• **EXCERPT PROVIDED**
Primary care medical services in England are predominantly provided through General Medical Services contracts, (‘GMS contracts’). Holders of GMS contracts can elect to be treated as an NHS body. If they so elect they cannot use the civil courts to enforce their rights under their GMS contract. Rather, their contract is treated more like an internal service level agreement between NHS entities. Such GMS contracts are referred to as ‘NHS contracts’.

In contrast, where contractors choose not to be an NHS body their GMS contracts give rise to rights which they can enforce in the civil courts. Somewhat confusingly, such contracts are referred to as ‘non-NHS contracts’.  In short, a ‘non-NHS contract’ gives rise to private law rights enforceable in the courts whilst ‘NHS contracts’ do not.

The NHS dispute resolution procedure

In either case, the contract holder can refer disputes between them and the commissioners to the NHS dispute resolution process. Currently, the NHS Litigation Authority deals with such disputes which are determined by an adjudicator. Formally, the adjudicator acts on behalf of the Secretary of State. Where the contractor holds an ‘NHS contract’, their ability to challenge the outcome of the dispute resolution process through judicial review has not been contentious. The position for holders of ‘non-NHS contracts’ appeared to be different.

Correcting errors by the adjudicator

In the case of R (Haffiz) v NHSLA & NHS England [2020] EWHC 3792 (Admin) the High Court had held that a GP who holds a GMS contract as a ‘non-NHS contract’ could not use judicial review to challenge the decision of the adjudicator. In essence, the High Court held that a contractor who chooses to hold a ‘non-NHS contract’ has chosen a relationship with the NHS governed by private law and could not seek public law remedies through judicial review.

The inability to challenge the adjudicator’s decision is significant because, where a dispute relating to a ‘non-NHS contract’ is referred to the NHS dispute resolution process the contract holder loses their ability to sue for breach of contract.

• **DATA BLOCK**
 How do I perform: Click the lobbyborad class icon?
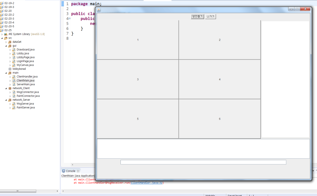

• **TASKS AND EXERCISES**
1: According to the text on GMS contracts, which body currently deals with disputes referred to the NHS dispute resolution process?
2: Repeat the part of the text on GMS contracts starting with "Correcting errors by" and going on through "through judicial review.".
The listing has no connection to the text on GMS contracts.

• **SOLUTIONS**
1: The NHS Litigation Authority.

2:
Correcting errors by the adjudicator

In the case of R (Haffiz) v NHSLA & NHS England [2020] EWHC 3792 (Admin) the High Court had held that a GP who holds a GMS contract as a ‘non-NHS contract’ could not use judicial review to challenge the decision of the adjudicator. In essence, the High Court held that a contractor who chooses to hold a ‘non-NHS contract’ has chosen a relationship with the NHS governed by private law and could not seek public law remedies through judicial review.